Sevgililer, kalplerimizde sadece bir haber kanalı var ve o da her zaman “iyi haberlerdir.” Biz size inanıyoruz. Uyanmış insanların ufacık bir bölümünün bile parlak, aydınlık, mutlu, bolluk içinde ve daha zarif, yumuşak bir geleceğe odaklanması bütün bir dünyayı etkileyecektir.

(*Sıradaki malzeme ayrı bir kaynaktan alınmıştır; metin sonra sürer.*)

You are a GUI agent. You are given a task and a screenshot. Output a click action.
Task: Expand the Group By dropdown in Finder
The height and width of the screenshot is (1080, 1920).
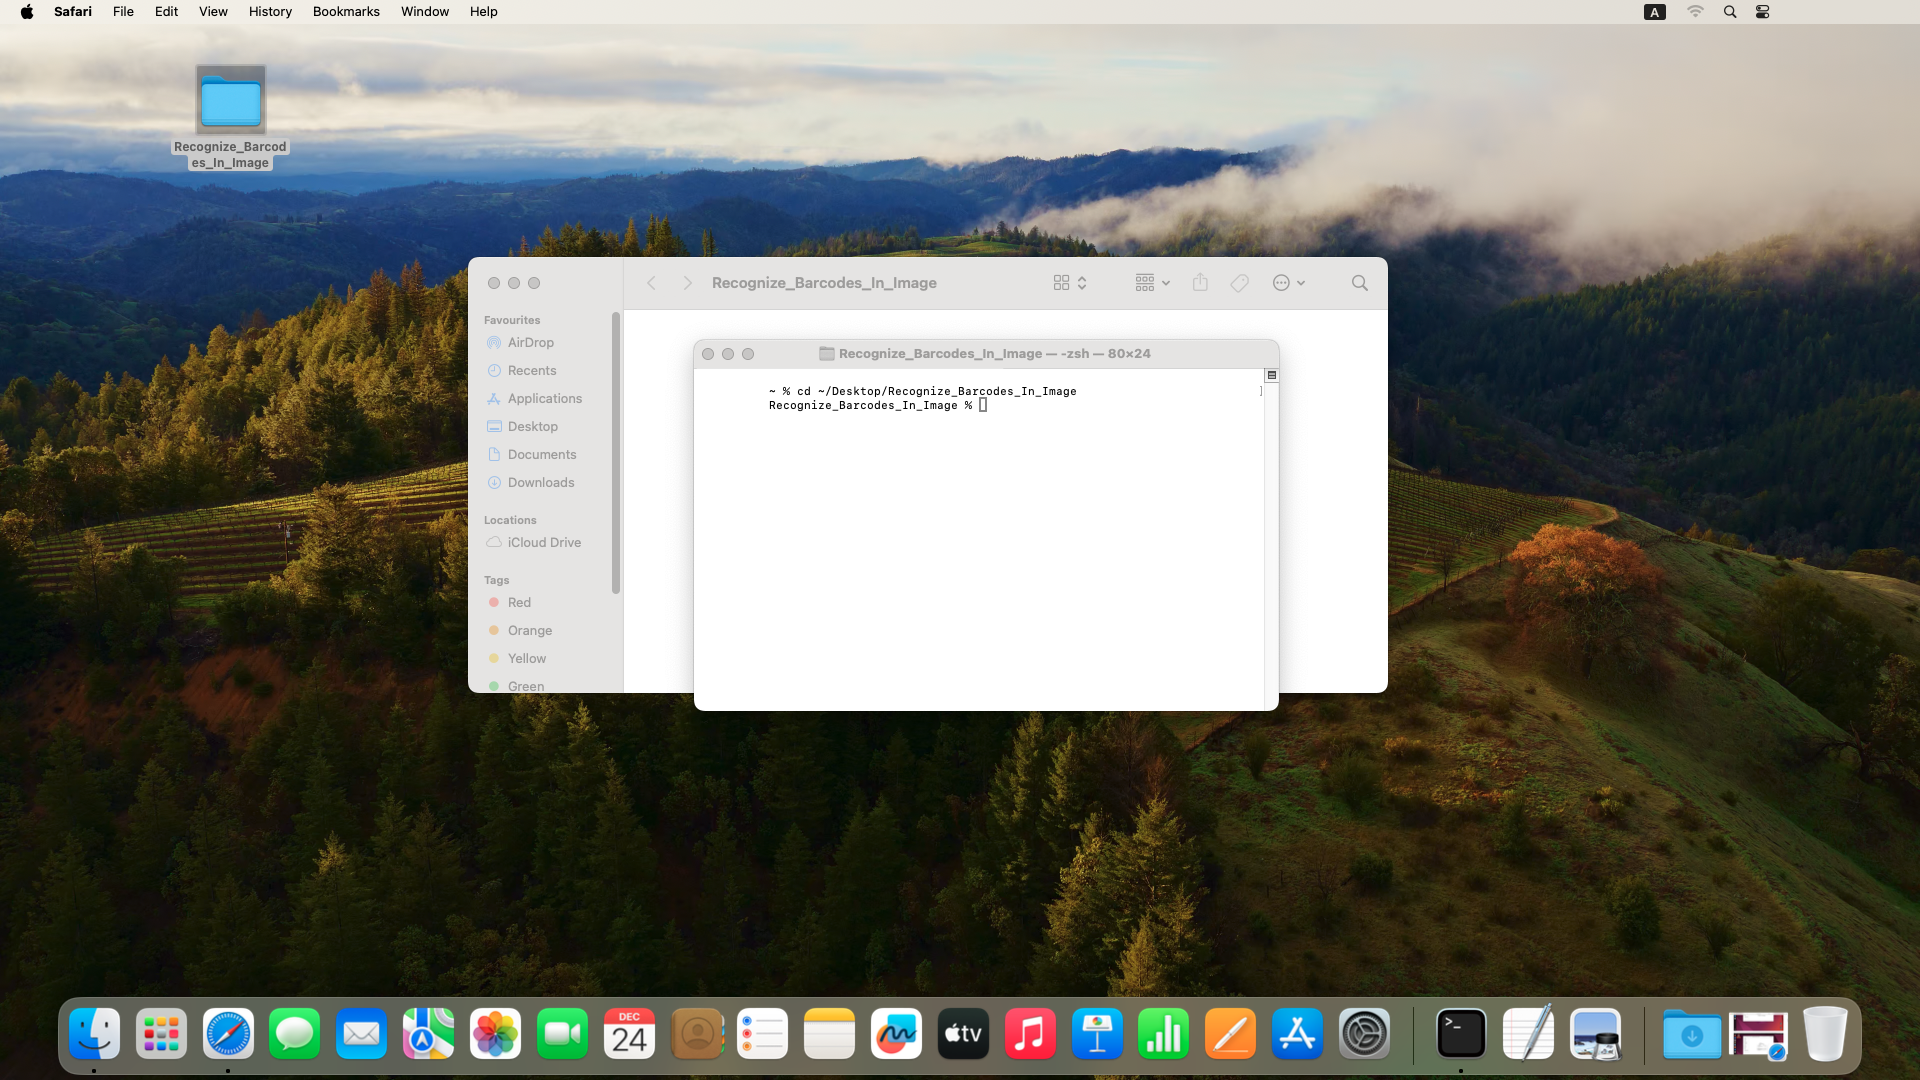pyautogui.click(x=1152, y=283)
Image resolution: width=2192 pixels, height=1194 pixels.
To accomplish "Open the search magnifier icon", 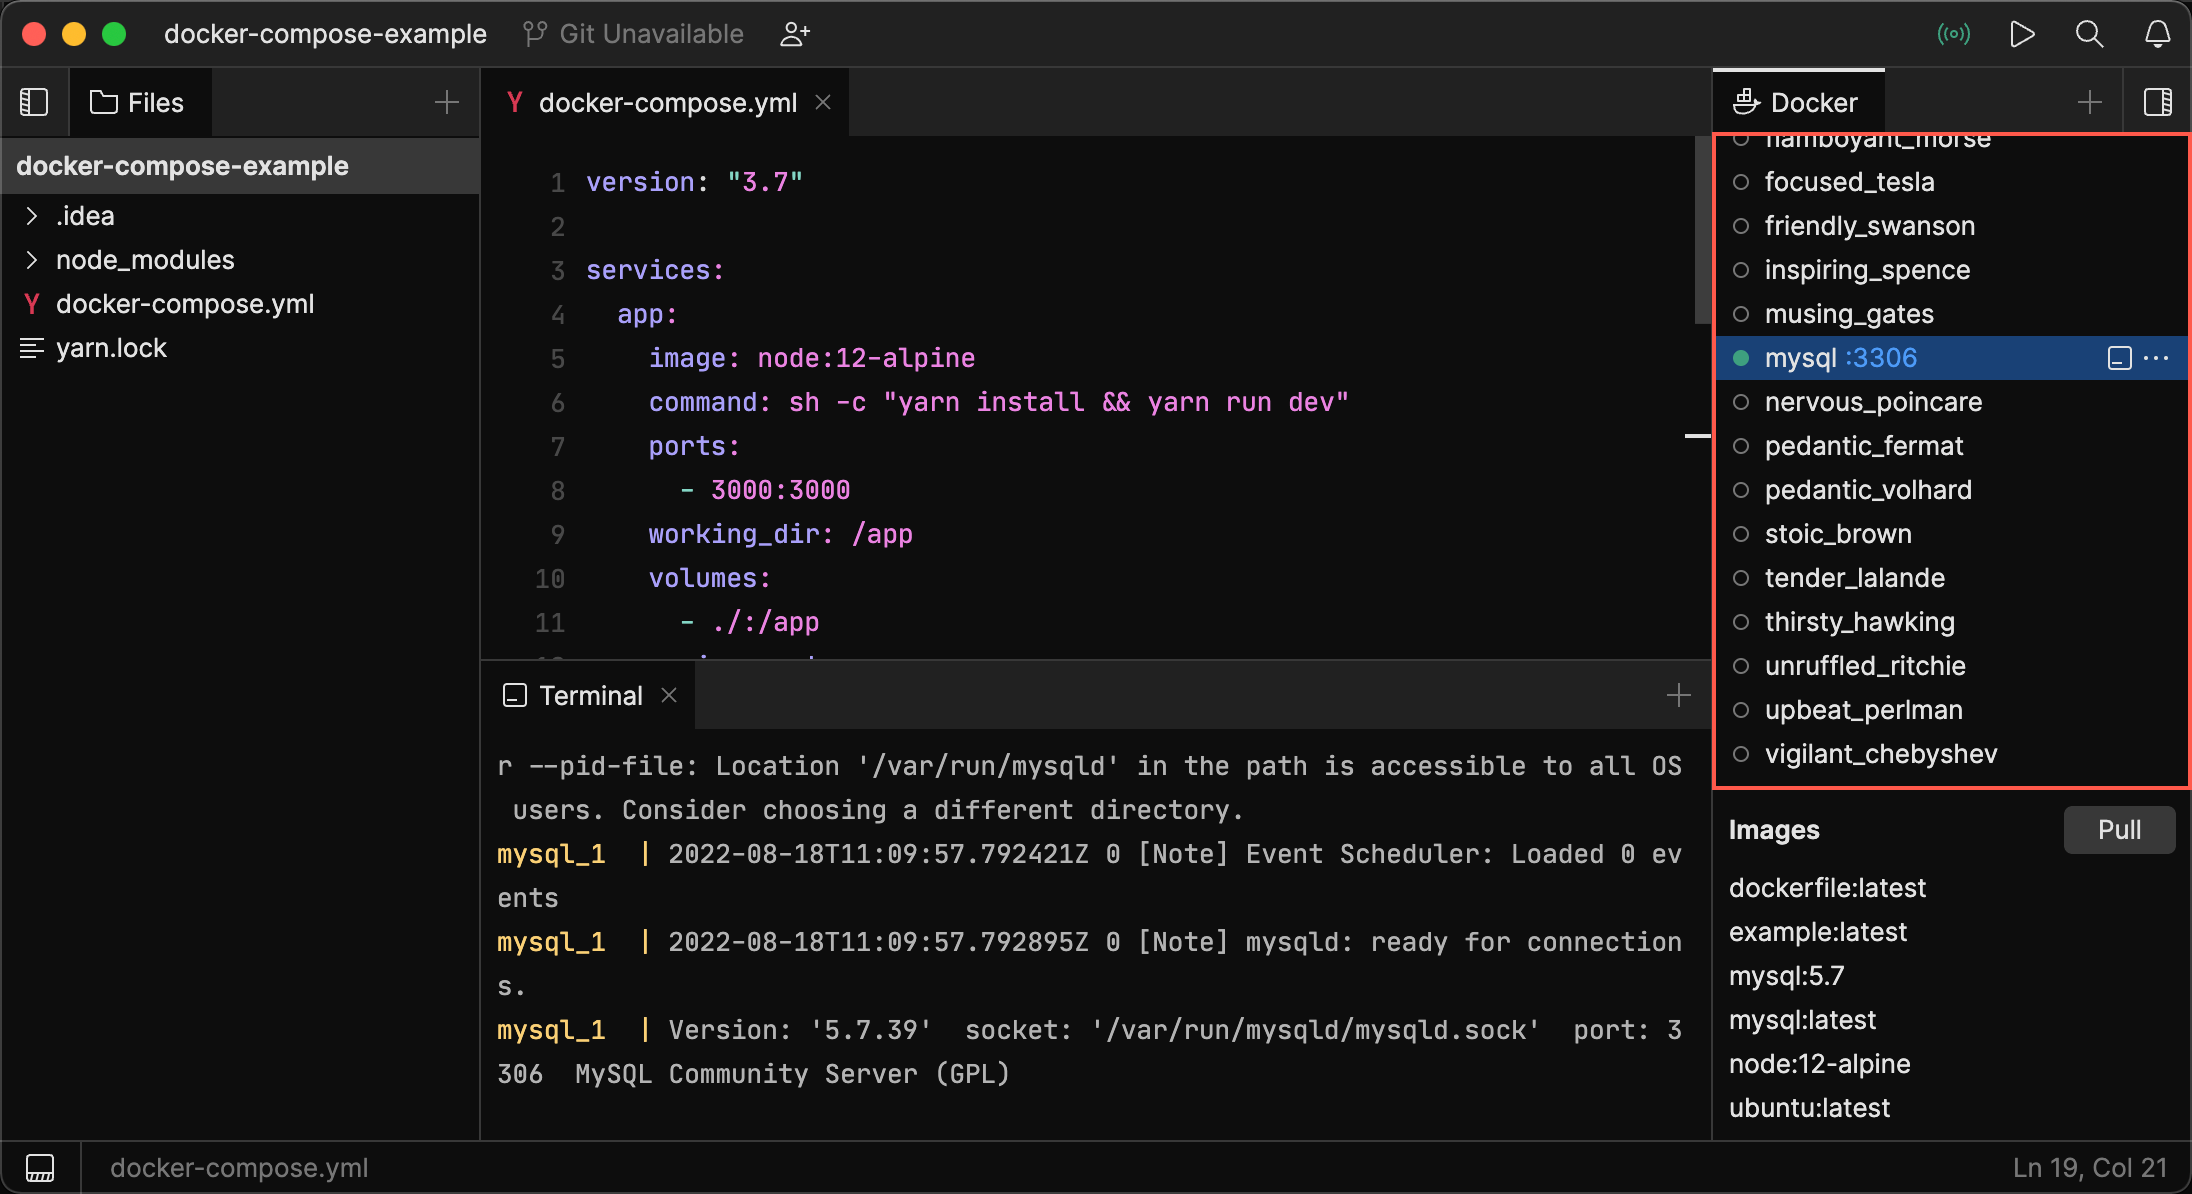I will point(2089,34).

Şimdiden etkilediniz bile! Saklı kalanlar şifalanmak için açığa çıkıyor. Daha iyi bir dünya yaratmak için tutkuyla gelen çocuklar görüyoruz. Ve biliyoruz ki, şimdi işler nasıl görünürse görünsün, siz ve dünyanız çok daha muazzam, çok daha güzel ışığa evrimleşiyorsunuz.

Sizleri çok seviyoruz.

Melekler

***

Sevgili Dostlar, şimdi de Ann Albers’ın notlarından alıntılara geçiyoruz. Ann diyor ki;

“Bana “Titreşimsel Aktivist” diyebilirsiniz. Çoğunlukla “çoktan yaratıma girmiş” gerçekliğe müdahale etmeye çağrılmam. Ama eğer çağrılırsam da, derhal harekete geçerim. Fakat genellikle gerçekliğin sebebini oluşturan enerjiyle çalışmaya yönlendirilirim. Duayla ve sürekli enerjimi gözlemleyerek, kendim ve dünya için en iyiyi yaratabileceğim enerjiye uyumlu olmaya çalışırım.

Bazı günler, “eve” doğru yola çıkmış ve dünyanın güçlü akıntılarına karşı yüzen bir somon balığı gibi hissederim. Bana “Pollyanna”,  “sorumsuz”, “çocuksu”, “gerçeklikle kopuk” diyenlerden de bir sürü itiraz alırım. Bana böyle demeleri beni rahatsız etmiyor. Bu sözler, daha farklı çağrıları olan ve benim de onlar gibi olmam gerektiğini düşünenlerden veya gerçekliğin asıl doğasını anlamayanlardan gelir.

İşin garibi, dünyanın acılarına birinci elden şahit olurum – televizyon seyrederek değil, ofisimde. Her gün tecavüz, kayıp, ihanet ve çoğumuzun asla dayanamayacağı şeyler yaşamış olanlarla el ele tutuşurum ya da yazışırım. Duyduğum bazı hikâyeler televizyondaki haberleri Disney kanalı gibi gösterir. Benim en büyük arzum bu hayranlık uyandırıcı insanların kendilerine ait ve her zaman varolan güzel ışıklarını tanımaları ve onun keyfini çıkarmalarıdır.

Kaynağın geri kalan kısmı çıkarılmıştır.